Un lido improvvisato con tanto di infradito, ombrelloni e ciambellone: la colorita protesta del movimento Potere al Popolo per rivendicare il diritto al mare del quale, secondo quanto rivendicato dagli attivisti, è stato negato dal Governatore De Luca, che ha concesso il 70% del litorale ai privati.

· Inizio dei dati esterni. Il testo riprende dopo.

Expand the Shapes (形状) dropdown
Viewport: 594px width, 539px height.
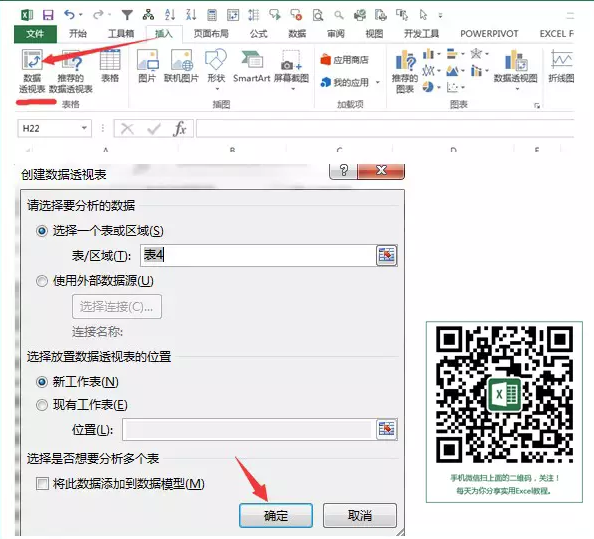(x=217, y=89)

Potere al Popolo protesta per il diritto al mare

La colorita manifestazione è nata per protestare contro il “caro lidi” causato, secondo gli attivisti, dalla concessione ai privati della maggior parte del litorale disponibile, che in questo modo è stato sottratto alla libera balneazione. Gli stabilimenti hanno aumentato i prezzi in modo esponenziale, e in questo modo hanno sottratto alle persone la possibilità di recarsi al mare ogni giorno, non potendosi permettere l’accesso ad un lido.

Le ragioni della protesta

“Continueremo a raccogliere segnalazioni e proteste anche durante il mese di Agosto perché vigilare su questa situazione lo riteniamo un dovere civico. Il presidente della Regione De Luca ha concesso il 70% delle coste ai privati, a quelli che in queste settimane hanno aumentato vertiginosamente i prezzi dei lettini, degli ombrelloni e delle discese a mare. Noi crediamo che la legge vada cambiata e che vadano ascoltati i comitati che difendono le spiagge. Vanno concesse e rese libere almeno il 50% delle aree balneabili del litorale, perchè tutti possano usufruirne. Spiaggia pubblica però, non vuol dire un luogo per i cittadini di “serie B”. Queste devono essere attrezzate, con servizi e accessibili a tutti. Soprattutto alle fasce più deboli come i disabili. In questo modo si potrebbero creare anche posti di lavoro grazie a persone che se ne prenderebbero cura. Questo, secondo noi, è il vero volano di sviluppo che non abbiamo più intenzione di “regalare” ai privati”, queste le rivendicazioni degli attivisti.